DOUTRINA CABRAL
Editorial /Jornal do Commercio (PE)
Editorial /Jornal do Commercio (PE)
A despreocupação e o descuido do poder público com a segurança dos cidadãos estão ultrapassando os limites normais. Depois de permitir que os criminosos se organizassem em máfias que se tornaram, diante da omissão da autoridade, um poder paralelo, depois de deixar que as corporações policiais se degradassem e aviltassem no despreparo, na remuneração inadequada, na indisciplina e até no conluio com as quadrilhas, agora é a vez de justificar o mau comportamento de quem deveria proteger a sociedade. Chegamos à fase de a polícia atirar a esmo contra criminosos e também contra qualquer pessoa esteja em locais de confronto.

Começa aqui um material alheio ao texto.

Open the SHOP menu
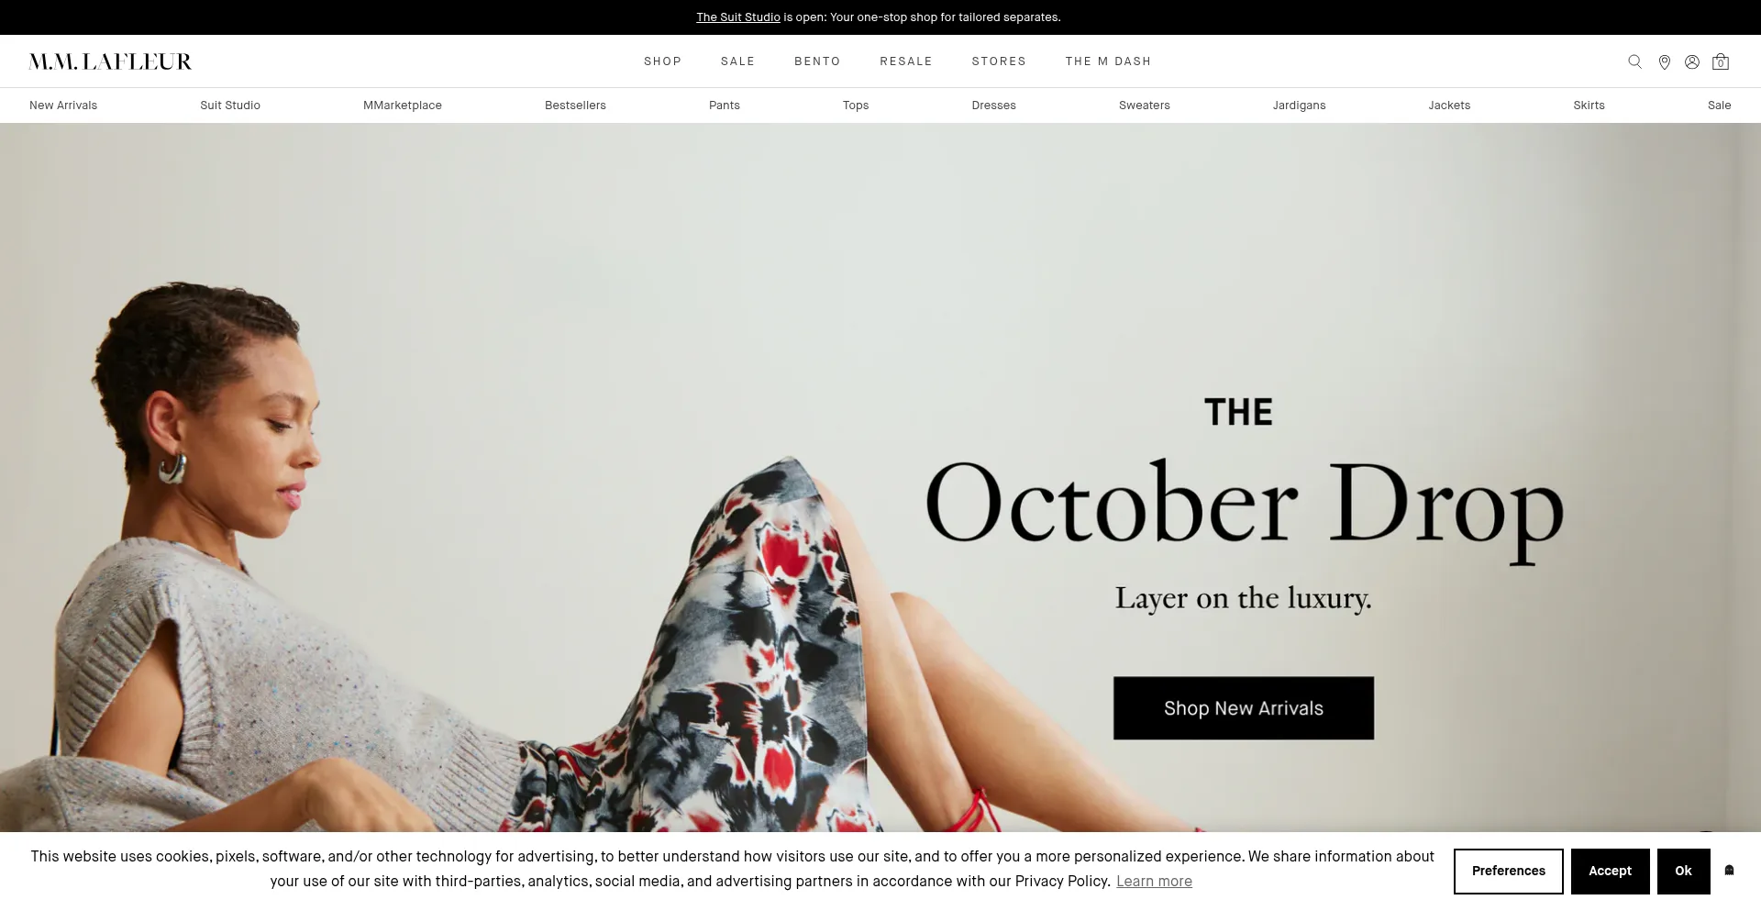The width and height of the screenshot is (1761, 911). tap(662, 61)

Isso não é apenas tolerado, mas explicitamente aceito, por ao menos um governador, o do Rio, Sérgio Cabral. Ele declarou que a função da polícia é atirar contra os bandidos. Prender para quê? Atingimos assim a plena democracia: todo cidadão é um fora-da-lei até prova em contrário depois de morto ou ferido.

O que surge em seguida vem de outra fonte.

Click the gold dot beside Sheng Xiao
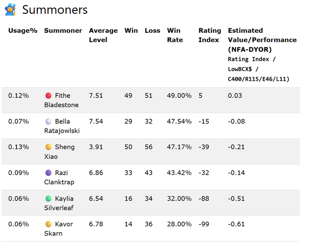The height and width of the screenshot is (242, 310). pos(48,147)
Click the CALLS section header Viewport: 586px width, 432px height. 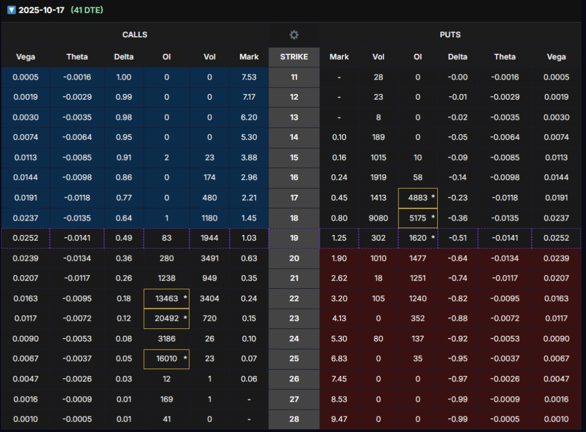click(134, 35)
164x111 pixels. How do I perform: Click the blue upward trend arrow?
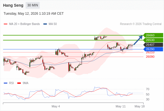(x=138, y=40)
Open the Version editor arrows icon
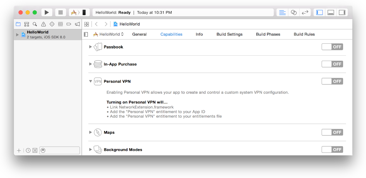 pos(305,12)
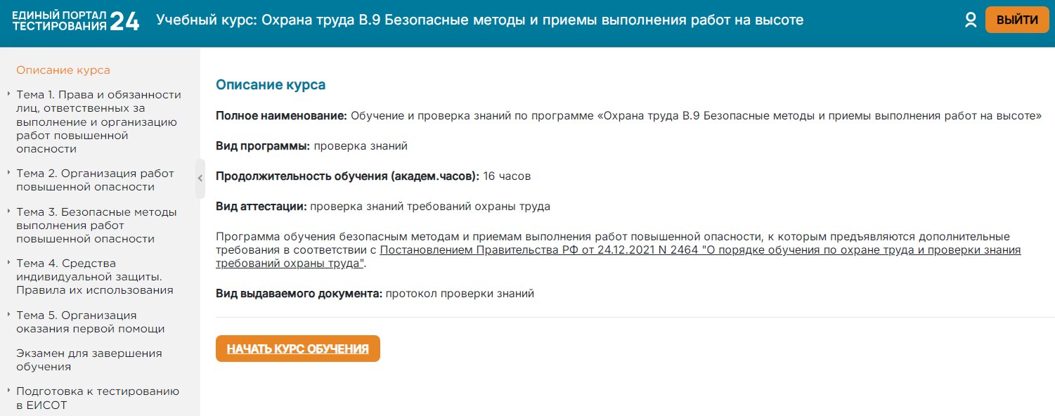1055x416 pixels.
Task: Collapse the sidebar with the chevron handle
Action: click(200, 178)
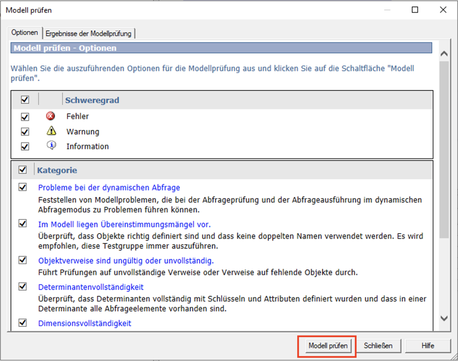Toggle the Kategorie select-all checkbox
Image resolution: width=458 pixels, height=361 pixels.
coord(23,170)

A velha incompetência e a prepotência que caracterizam as autoridades brasileiras de um modo geral assim decidiram. Casos como os de pessoas que estão a pé ou de automóvel ao alcance da polícia, ou até dentro de casa, e são atingidas por tiros, morrem, tornam-se quase diários, principalmente na jurisdição de Sérgio Cabral. Em vez de melhorar a qualidade da polícia fluminense, ele optou pelo confronto indiscriminado nas ruas, executado por agentes geralmente despreparados. Há poucos dias, as conseqüências da Doutrina Cabral chegaram ao Recife. Vítima inocente da polícia não é novidade por aqui e pelo Brasil afora. Mas é especial o caso de Maria Eduarda, 9 anos, baleada e morta na Várzea, em ação de policiais da Companhia Independente de Policiamento com Motos (CIPMotos).

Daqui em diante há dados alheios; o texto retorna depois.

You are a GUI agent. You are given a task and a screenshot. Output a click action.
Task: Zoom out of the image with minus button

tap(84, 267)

Conforme as pessoas que estavam no carro baleado e várias testemunhas, inclusive um menor assaltante que se refugiou-se no carro das vítimas, a família saía de uma festa quando foi surpreendida por assaltantes e, em seguida, por policiais que já chegaram atirando. Sete pessoas estavam no carro, cinco eram crianças. “Foi uma ação desastrosa. A polícia foi imprudente. Não analisou a situação e não tinha treinamento. Os policiais atiraram numa altura que era para alcançar quem estava dentro do carro. Tanto que Maria Eduarda foi atingida no abdome”, disse o engenheiro Márcio Malveira, motorista do carro atingido. Ele disse ainda que os PMs estavam à porta do local da festa onde parou alguns instante e viram que o carro dele estava cheio de crianças.
Feito o estrago, ceifada uma vida em botão para desespero de pais e familiares da menina, o chefe do Estado Maior da PMPE, coronel Daniel Ferreira, lembrou-se de que o curso de capacitação para os PMs lotados em batalhões responsáveis pelo policiamento do Grande Recife é deficiente. Já o secretário de Defesa Social, Servilho Paiva, garantiu que os PMs da CIPMotos passaram por treinamento de capacitação em técnicas de abordagem este ano.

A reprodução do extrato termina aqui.